An IMG Level 1 course works together to make a decision on where to snowshoe to next (Dallas Glass)
An IMG Level 1 course works together to make a decision on where to snowshoe to next (Dallas Glass)
Team work and good decision making are key to safe winter mountain travel (Dallas Glass)
Team work and good decision making are key to safe winter mountain travel (Dallas Glass)
It’s fun to reap the rewards of good planning, excellent team work, and proper terrain selection. After all we are out here to enjoy ourselves (Dallas Glass)
It’s fun to reap the rewards of good planning, excellent team work, and proper terrain selection. After all we are out here to enjoy ourselves (Dallas Glass)

 

The last of the leaves are falling from the trees, each morning is cooler than the last, and the air in the mountains has a crisp feel signaling the coming winter.
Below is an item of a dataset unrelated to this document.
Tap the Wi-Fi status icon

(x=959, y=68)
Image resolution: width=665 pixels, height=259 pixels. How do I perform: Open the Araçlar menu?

For us here at IMG that means time to wax up those skis, break out the snowshoes, grab the big puffy, and head out into the winter wonderland that is our backyard. Having Paradise on Mt Rainier a short drive away, means we have access to one of the snowiest places on earth to get out in the mountains. Whether it’s a blue bird day or more snow is falling, we have the ability to get outside and enjoy this special season.

Folks frequently call our office inquiring about what programs IMG offers for winter travel. At the foundation of our winter programs on Rainier is our Avalanche Education program. These courses aren’t just designed for skiers or climbers, they are designed for all recreationists that want to get outside during the winter. So, whether you snowshoe or snowboard, ski or ice climb, these courses are built to help you develop skills as a winter mountain traveler. IMG is pleased to provide avalanche curriculum from the American Institute of Avalanche Research and Education (AIARE). AIARE is a leader in avalanche education in the US, with a keen focus on decision making and terrain use in the mountains.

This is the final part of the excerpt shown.